WORK REQUIRED: Whenever a line in the data below includes the string "computer", copy it out.
=== THE RECORDS ===
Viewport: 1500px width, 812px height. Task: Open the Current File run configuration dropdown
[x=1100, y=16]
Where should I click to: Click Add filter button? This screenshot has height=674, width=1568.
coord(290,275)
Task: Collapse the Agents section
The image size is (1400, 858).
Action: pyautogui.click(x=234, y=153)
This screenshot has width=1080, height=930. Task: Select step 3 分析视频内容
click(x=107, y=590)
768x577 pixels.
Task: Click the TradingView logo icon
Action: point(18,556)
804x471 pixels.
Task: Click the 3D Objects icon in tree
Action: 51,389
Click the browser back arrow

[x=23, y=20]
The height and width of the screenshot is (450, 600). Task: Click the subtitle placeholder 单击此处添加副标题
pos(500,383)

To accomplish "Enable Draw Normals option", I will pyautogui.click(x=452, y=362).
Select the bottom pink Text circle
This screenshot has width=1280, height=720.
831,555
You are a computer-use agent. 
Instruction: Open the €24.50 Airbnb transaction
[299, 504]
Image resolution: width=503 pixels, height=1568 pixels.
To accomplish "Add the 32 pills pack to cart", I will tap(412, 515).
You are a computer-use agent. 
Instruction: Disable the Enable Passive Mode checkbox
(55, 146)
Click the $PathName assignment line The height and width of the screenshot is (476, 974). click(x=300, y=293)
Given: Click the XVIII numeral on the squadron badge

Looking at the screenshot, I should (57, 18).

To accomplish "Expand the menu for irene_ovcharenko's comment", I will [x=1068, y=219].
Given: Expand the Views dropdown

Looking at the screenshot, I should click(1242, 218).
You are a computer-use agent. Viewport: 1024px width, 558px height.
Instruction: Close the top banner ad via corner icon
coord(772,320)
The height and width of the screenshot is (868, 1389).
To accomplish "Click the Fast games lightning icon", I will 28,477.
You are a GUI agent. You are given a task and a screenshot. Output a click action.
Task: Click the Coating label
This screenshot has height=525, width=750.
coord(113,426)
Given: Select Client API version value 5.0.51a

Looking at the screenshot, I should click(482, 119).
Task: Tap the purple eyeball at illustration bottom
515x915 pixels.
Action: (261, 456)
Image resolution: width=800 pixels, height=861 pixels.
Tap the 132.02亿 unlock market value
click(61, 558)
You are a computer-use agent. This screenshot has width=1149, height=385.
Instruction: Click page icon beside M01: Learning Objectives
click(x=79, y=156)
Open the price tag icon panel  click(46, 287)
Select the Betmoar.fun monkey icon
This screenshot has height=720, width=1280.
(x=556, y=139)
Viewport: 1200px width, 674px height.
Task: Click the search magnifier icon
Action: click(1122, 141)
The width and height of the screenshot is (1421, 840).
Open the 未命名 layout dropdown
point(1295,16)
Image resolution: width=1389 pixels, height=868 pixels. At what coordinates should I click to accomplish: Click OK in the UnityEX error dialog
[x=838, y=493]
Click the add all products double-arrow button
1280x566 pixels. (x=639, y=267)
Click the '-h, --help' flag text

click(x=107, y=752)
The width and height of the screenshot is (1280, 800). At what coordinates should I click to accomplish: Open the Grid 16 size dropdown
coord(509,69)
===
YOUR RESPONSE:
You are a computer-use agent. 
You are a computer-use agent. 
You are a computer-use agent. Viewport: 1024px width, 558px height.
You are a computer-use agent. This screenshot has width=1149, height=385.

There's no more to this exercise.